Magnetismo cinético
Pesquisadores suíços detectaram um novo tipo de magnetismo, um ferromagnetismo fora do comum, que opera de modo diferente dos tradicionais ímãs de geladeira, por exemplo.
Neste chamado "magnetismo cinético", o material torna-se magnético porque a energia do movimento dos elétrons (energia cinética) é minimizada quando seus momentos magnéticos se alinham.
Para que um ímã grude na porta da geladeira, vários efeitos físicos precisam operar perfeitamente sincronizados.
Basicamente, os momentos magnéticos dos seus elétrons devem apontar todos na mesma direção, mesmo que nenhum campo magnético externo os force a isto. E isso acontece por causa da chamada interação de troca, uma combinação de repulsão eletrostática entre os elétrons e efeitos mecânicos quânticos dos spins dos elétrons, que, por sua vez, são responsáveis pelos momentos magnéticos.
Esta é a explicação mais aceita pelos cientistas para o fato de certos materiais - como o ferro ou o níquel - serem ferromagnéticos ou permanentemente magnéticos, desde que não sejam aquecidos acima de uma determinada temperatura.
Agora, porém, Livio Ciorciaro e colegas do Instituto Federal de Tecnologia da Suíça (ETH) detectaram um tipo diferente de ferromagnetismo em um material produzido artificialmente, no qual o alinhamento dos momentos magnéticos ocorre de um modo completamente diferente.
Rede moiré
Tudo começou quando os pesquisadores produziram um material artificial sobrepondo camadas atomicamente finas de dois materiais semicondutores diferentes, o disseleneto de molibdênio (MoSe2) e o dissulfeto de tungstênio (WS2).
No plano de contato entre os dois, as diferentes constantes de rede dos dois materiais - a separação entre seus átomos - produziram um potencial periódico bidimensional com uma grande constante de rede (trinta vezes maior do que a dos dois semicondutores), que pode então ser preenchida com elétrons pela aplicação de uma tensão elétrica.

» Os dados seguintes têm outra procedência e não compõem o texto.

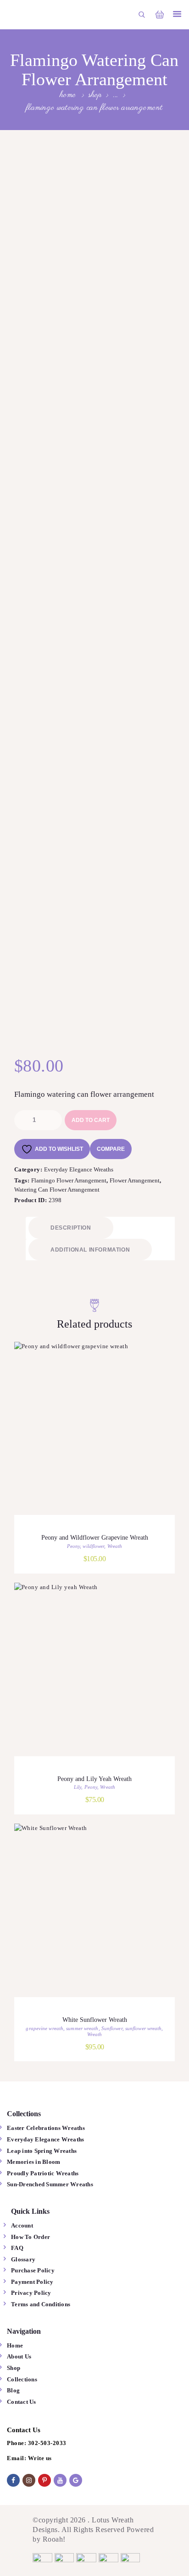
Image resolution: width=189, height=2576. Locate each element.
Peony (73, 1546)
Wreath (114, 1546)
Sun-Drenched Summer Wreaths (50, 2184)
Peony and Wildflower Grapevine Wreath (94, 1537)
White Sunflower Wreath (94, 2019)
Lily (77, 1787)
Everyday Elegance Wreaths (79, 1169)
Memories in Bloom (33, 2161)
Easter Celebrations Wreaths (46, 2127)
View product (94, 1440)
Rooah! (54, 2539)
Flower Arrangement (135, 1180)
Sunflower (111, 2028)
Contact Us (21, 2401)
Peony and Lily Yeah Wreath (94, 1778)
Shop (95, 95)
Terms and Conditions (40, 2304)
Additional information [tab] (90, 1250)
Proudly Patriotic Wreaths (42, 2173)
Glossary (23, 2259)
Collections (22, 2379)
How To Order (30, 2236)
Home (68, 95)
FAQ (17, 2247)
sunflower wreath (143, 2028)
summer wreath (82, 2028)
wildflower (93, 1546)
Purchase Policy (33, 2270)
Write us (40, 2458)
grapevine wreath (44, 2028)
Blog (13, 2390)
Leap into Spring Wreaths (42, 2150)
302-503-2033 (47, 2443)
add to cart (91, 1120)
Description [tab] (70, 1228)
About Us (19, 2356)
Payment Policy (32, 2281)
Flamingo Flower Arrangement (68, 1180)
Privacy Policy (31, 2292)
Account (22, 2225)
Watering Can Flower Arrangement (57, 1189)
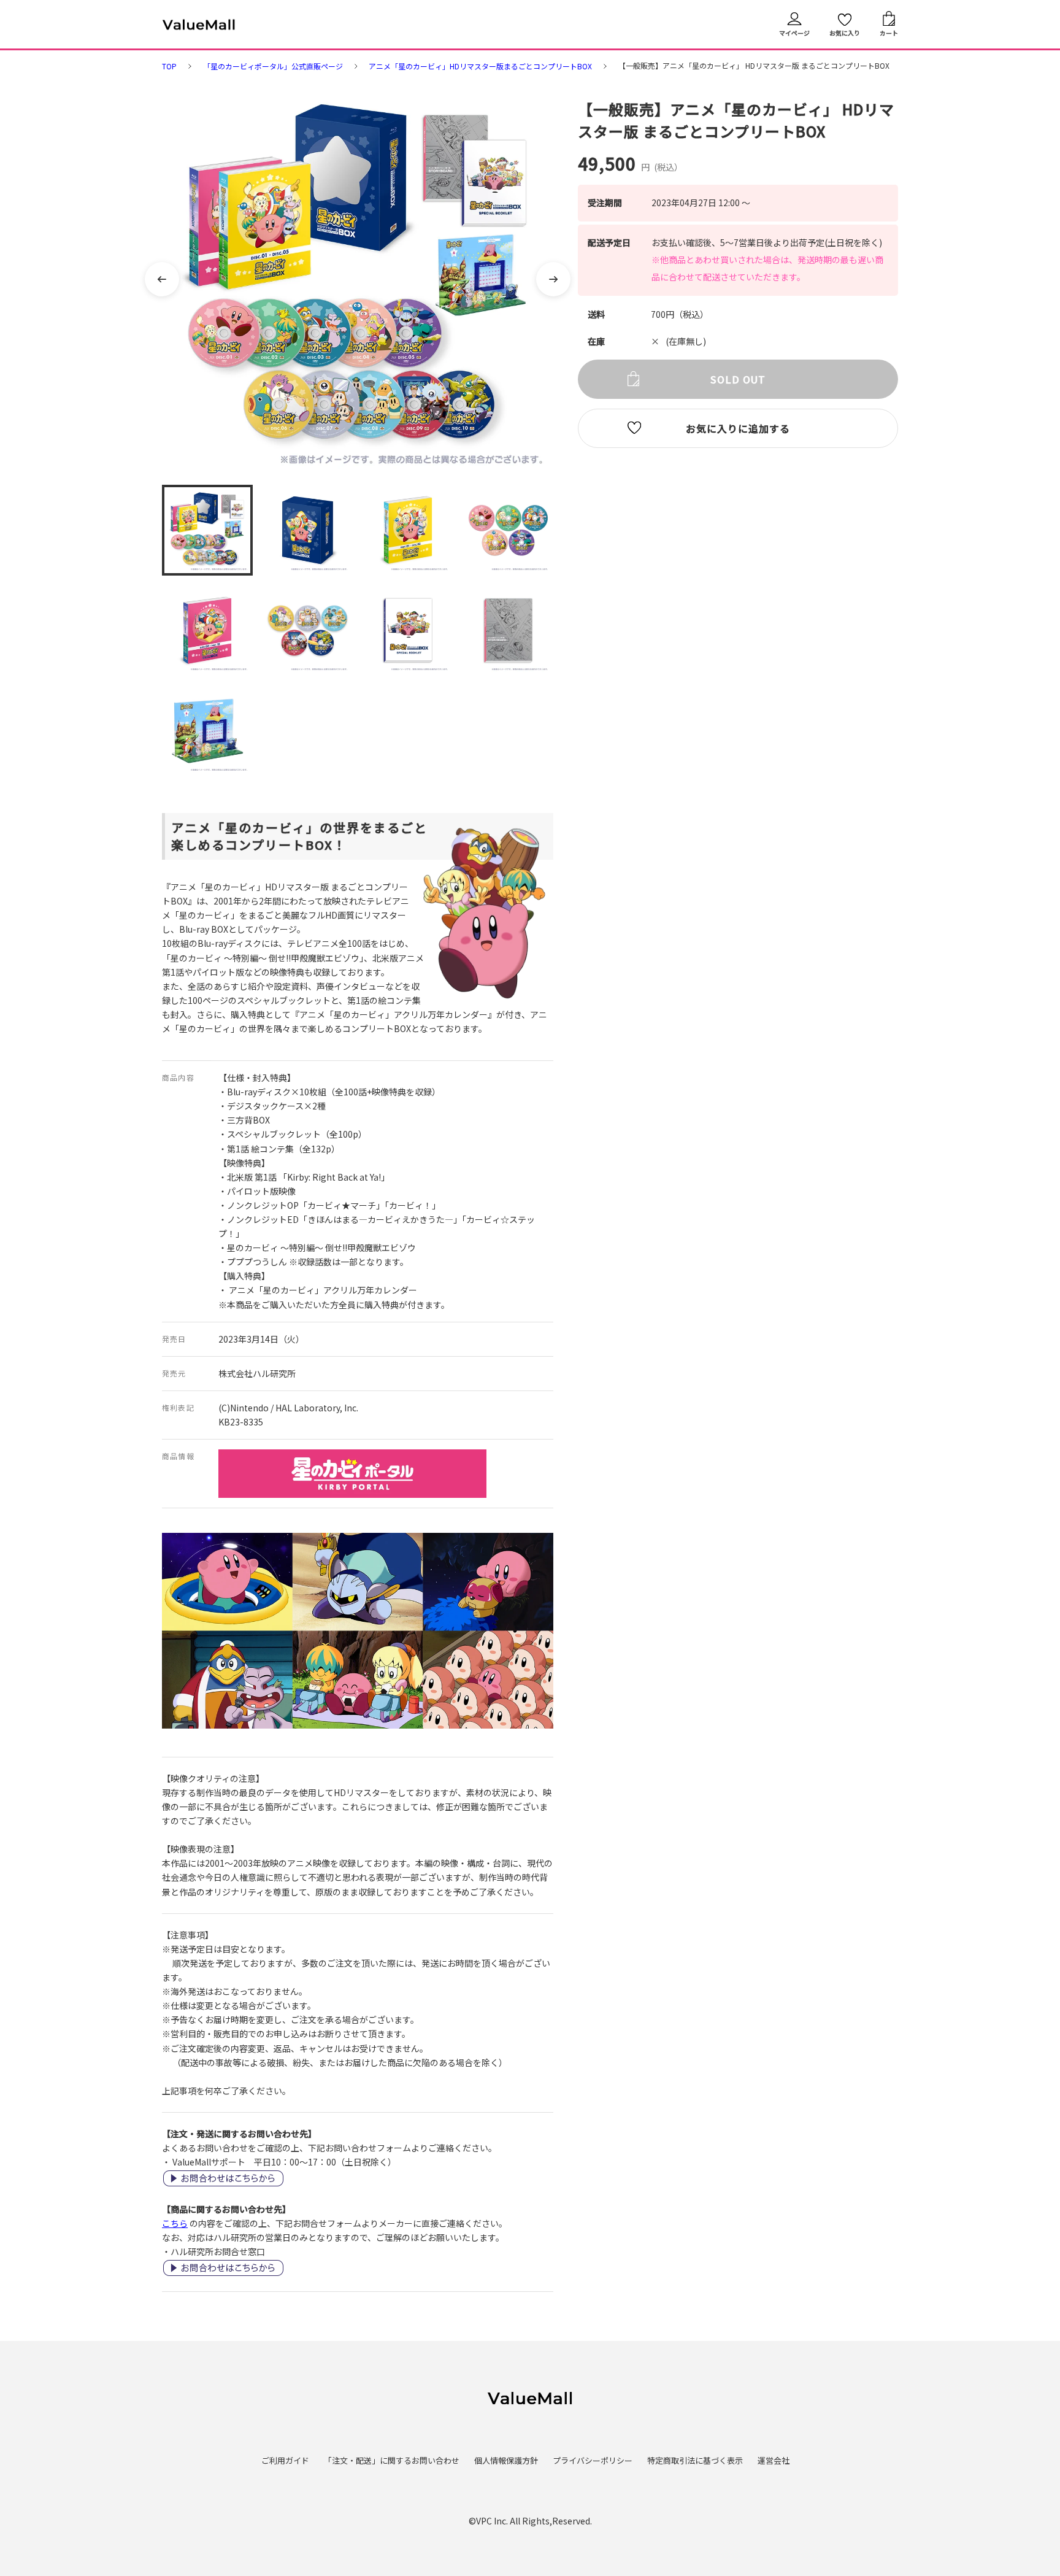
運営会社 (773, 2460)
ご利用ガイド (285, 2460)
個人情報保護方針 (506, 2460)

Esse padrão, em que as redes atômicas dos dois materiais estão ligeiramente deslocadas uma da outra, é conhecido como moiré ou super-rede, e já foi usado para criar um cristal feito de cargas elétricas, por exemplo. "Esses materiais moiré têm atraído grande interesse nos últimos anos, já que podem ser muito bem usados para investigar os efeitos quânticos de elétrons em forte interação. No entanto, até agora, muito pouco se sabia sobre as suas propriedades magnéticas," disse o professor Ataç Imamoglu.
Estas redes têm sido extensamente estudadas por conta de suas propriedades inusitadas, mas até agora ninguém havia estudado seu comportamento magnético.
[Imagem: L. Ciorciaro et al. - 10.1038/s41586-023-06633-0]
Enchendo o material com elétrons
Os pesquisadores começaram então a "encher" o material com elétrons aumentando constantemente a tensão elétrica aplicada a ele. Até o preenchimento de exatamente um elétron por sítio da rede moiré (também conhecido como estado isolante de Mott), o material permaneceu paramagnético. Mas, quando esse limite foi superado e o material continuou a receber elétrons, algo inesperado aconteceu: O material subitamente tornou-se magnético, comportando-se de forma muito semelhante a um ferromagneto nativo.
"Esta foi uma evidência surpreendente de um novo tipo de magnetismo que não pode ser explicado pela interação de troca," disse Imamoglu. Na verdade, se a interação de troca fosse responsável pelo magnetismo, ele deveria ter aparecido com menos elétrons na rede; o início repentino, portanto, aponta para um efeito diferente.
E esse efeito foi teoricamente previsto em 1966 pelo físico japonês Yosuke Nagaoka, que afirmou que, ao fazer com que os spins dos elétrons apontem na mesma direção, os elétrons minimizam sua energia cinética (energia de movimento), que é muito maior do que a energia de troca. E isso aconteceu tão logo havia mais de um elétron por sítio da rede dentro do material moiré. Como consequência, pares de elétrons podem se unir para formar os chamados pares emparelhados. A energia cinética é minimizada quando os pares emparelhados podem se espalhar por toda a rede através do fenômeno do tunelamento quântico.
Esse mecanismo já havia sido observado em sistemas-modelo, mas esta é a primeira vez que ele é detectado em materiais sólidos.
Como próximo passo, a equipe pretende fazer novos experimentos ajustando os parâmetros da rede moiré, para ver se o ferromagnetismo pode ser preservado até temperaturas mais elevadas - neste experimento, o material estava resfriado até um décimo de grau acima do zero absoluto.